- **Consigna A**
Enumera todos los adverbios terminados en «-mente» que aparecen en el fragmento sobre la psiquiatría y los neurotrasmisores.
- **Consigna B**
Traduce al inglés esta oración del fragmento sobre la psiquiatría y los neurotrasmisores: «Hay una brecha epistemológica entre un síntoma neurótico y los neurotrasmisores que no debe ser desestimada.»
- **Consigna C**
Prosigue el fragmento sobre la psiquiatría y los neurotrasmisores a partir de su última oración.

- **Fragmento propuesto**
※ ※ ※
Pero lo verdaderamente grave es que esta actitud disociada es la que campea también en círculos psiquiátricos, en los que ha triunfado completamente una ideología pseudo-organicista acorde con la cual todo desarreglo psíquico es efecto de un disturbio de trasmisores neuroquímicos. La industria provee una variedad de moléculas maravillosas que componen dichos disturbios, de modo tal que los psiquiatras pueden departir amablemente con sus pacientes sobre temas de actualidad, mientras todos aguardan que las moléculas salvíficas realicen el trabajo pesado aventando pánicos o corrigiendo depresiones. Esta concepción mecanicista ha demostrado, empero, no ser un disparate y ha logrado importantes avances también en el campo psiquiátrico. Aún Freud calculaba que llegaría el día en que los conflictos neuróticos y las psicosis se resolverían con fármacos. No somos tan optimistas como Freud y es necesario reclamar -nuevamente- una especificidad para las técnicas puramente psicológicas. Hay una brecha epistemológica entre un síntoma neurótico y los neurotrasmisores que no debe ser desestimada. A fines del siglo pasado, la famosa teoría de las localizaciones psíquicas infringía esta misma distancia que va de lo estrictamente psicológico a lo fisiológico e intentaba establecer una correlación uno a uno entre funciones psíquicas y zonas específicas del Sistema Nervioso Central. Un poco antes, la Frenología ubicaba alegremente la «zona del amor a la patria» y toda una variopinta geografía cerebral. Hay, sin embargo, ciertas correspondencias establecidas que alientan esta tentación simplificadora de maridar moléculas con funciones, síntomas o conflictos, pero dichas correspondencias no bastan para generalizar con legitimidad tal supuesta correlación, la cual se entrevé como sumamente difícil de comprender debido, entre otras causas, a la complejísima embriogénesis del sistema nervioso.
※ ※ ※
- **Listado de datos**
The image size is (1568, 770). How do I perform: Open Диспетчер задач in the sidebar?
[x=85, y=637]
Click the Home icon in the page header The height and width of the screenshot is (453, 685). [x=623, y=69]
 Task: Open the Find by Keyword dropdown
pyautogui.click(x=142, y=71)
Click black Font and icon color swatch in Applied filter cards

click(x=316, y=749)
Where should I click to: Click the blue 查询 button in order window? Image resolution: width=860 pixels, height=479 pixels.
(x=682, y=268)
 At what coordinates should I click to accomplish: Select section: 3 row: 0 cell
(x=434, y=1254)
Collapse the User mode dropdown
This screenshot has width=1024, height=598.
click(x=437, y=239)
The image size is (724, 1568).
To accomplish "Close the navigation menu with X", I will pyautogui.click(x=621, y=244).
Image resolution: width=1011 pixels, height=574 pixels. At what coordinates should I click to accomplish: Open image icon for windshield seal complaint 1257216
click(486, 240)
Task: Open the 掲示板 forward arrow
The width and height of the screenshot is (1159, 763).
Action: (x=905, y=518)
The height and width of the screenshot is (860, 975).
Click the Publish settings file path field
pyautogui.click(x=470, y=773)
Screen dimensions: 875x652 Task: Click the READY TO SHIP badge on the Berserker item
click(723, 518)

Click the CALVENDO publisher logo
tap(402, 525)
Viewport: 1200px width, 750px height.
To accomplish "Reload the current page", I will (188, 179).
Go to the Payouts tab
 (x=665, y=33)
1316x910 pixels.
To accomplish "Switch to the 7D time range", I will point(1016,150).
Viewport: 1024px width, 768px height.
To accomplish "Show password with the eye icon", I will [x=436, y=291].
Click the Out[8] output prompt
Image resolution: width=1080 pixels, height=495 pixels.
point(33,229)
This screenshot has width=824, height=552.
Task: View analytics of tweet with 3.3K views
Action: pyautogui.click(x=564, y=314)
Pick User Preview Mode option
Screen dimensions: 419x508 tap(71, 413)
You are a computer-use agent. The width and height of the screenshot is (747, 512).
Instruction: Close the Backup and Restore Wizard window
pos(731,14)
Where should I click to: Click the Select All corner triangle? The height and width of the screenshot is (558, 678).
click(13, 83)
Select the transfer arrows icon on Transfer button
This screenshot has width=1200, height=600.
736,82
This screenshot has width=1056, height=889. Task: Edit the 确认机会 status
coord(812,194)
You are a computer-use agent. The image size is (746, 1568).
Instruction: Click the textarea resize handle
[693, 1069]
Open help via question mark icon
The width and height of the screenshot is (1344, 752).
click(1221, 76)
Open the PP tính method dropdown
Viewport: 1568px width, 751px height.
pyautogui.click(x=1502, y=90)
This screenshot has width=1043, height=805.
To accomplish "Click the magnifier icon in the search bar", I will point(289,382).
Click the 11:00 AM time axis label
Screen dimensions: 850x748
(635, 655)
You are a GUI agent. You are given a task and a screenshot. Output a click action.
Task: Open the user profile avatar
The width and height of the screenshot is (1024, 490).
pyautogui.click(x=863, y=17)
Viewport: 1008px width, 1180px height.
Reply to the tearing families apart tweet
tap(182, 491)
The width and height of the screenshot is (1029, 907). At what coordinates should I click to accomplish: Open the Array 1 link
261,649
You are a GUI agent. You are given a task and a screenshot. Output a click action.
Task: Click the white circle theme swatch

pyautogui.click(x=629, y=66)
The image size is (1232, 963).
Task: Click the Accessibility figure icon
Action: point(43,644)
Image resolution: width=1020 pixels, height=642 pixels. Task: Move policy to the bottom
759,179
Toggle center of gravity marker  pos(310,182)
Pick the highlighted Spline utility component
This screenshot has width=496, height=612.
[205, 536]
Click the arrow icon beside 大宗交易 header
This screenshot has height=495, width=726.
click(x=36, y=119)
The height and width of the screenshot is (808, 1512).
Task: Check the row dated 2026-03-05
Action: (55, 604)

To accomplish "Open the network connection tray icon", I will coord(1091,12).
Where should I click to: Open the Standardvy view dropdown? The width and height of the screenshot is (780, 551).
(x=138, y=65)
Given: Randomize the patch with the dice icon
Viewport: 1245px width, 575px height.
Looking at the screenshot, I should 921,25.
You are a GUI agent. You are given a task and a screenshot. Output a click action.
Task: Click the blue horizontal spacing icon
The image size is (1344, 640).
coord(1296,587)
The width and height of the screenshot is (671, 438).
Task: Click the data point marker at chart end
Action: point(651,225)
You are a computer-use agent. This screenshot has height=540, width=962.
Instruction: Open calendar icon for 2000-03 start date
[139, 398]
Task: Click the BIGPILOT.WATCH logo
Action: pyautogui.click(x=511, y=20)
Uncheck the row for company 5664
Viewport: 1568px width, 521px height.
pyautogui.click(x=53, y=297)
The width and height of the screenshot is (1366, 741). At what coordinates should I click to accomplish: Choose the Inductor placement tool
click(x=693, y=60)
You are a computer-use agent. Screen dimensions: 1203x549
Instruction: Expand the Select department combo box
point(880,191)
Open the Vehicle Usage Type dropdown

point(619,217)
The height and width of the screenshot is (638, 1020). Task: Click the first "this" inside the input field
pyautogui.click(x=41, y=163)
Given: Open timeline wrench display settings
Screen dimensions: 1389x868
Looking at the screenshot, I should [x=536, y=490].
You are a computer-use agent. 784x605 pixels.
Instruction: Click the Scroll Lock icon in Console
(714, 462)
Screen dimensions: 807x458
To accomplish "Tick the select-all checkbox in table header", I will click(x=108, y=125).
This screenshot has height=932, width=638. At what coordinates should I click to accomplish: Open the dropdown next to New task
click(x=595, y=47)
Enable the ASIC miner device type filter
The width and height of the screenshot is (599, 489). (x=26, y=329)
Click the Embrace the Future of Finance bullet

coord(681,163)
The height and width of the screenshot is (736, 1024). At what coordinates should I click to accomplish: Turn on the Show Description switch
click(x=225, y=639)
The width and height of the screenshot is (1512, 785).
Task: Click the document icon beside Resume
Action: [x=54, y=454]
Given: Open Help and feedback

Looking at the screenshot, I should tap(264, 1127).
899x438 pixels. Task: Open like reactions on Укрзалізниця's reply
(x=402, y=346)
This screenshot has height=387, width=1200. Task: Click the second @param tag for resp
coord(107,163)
※ ※ ※
- **Respuesta A**
verdaderamente, completamente, amablemente, nuevamente, puramente, estrictamente, alegremente, sumamente

- **Respuesta B**
There is an epistemological gap between a neurotic symptom and neurotransmitters that must not be dismissed.

- **Respuesta C**
Pero los seres humanos somos, además de organismos dotados de una vida mental explicable mecánicamente, personas incluidas en una trama social traspasados por valores que nos exceden. Nuestra vida mental puede ser entendida solamente en una intrincada conjunción de mecanismos (lo maquinal en nosotros), finalidades (lo orgánico en nosotros) e interacciones intersubjetivas (lo propiamente personal en nosotros)5, aspecto éste que la moderna psiquiatría tiende a descuidar en aras de una florida y pretenciosa explicación biológico-mecanicista de la vida mental. Y lo que es irónico es que dicha reducción pretende simplificar las cosas y pautar una práctica eficaz y sencilla que evite las complejidades de la teorización psicoanalítica. Dicha expectativa de simplificación se frustrará irremediablemente y para ello basta observar la progresiva complejización de esa encarnación de esta psiquiatría actual que es el DSM-IV. Del tamaño de un folleto en sus comienzos, ya se ha convertido en un libraco para cuya comprensión y manejo es necesario hacer un curso que introduzca al candidato en sus múltiples vericuetos y repliegues.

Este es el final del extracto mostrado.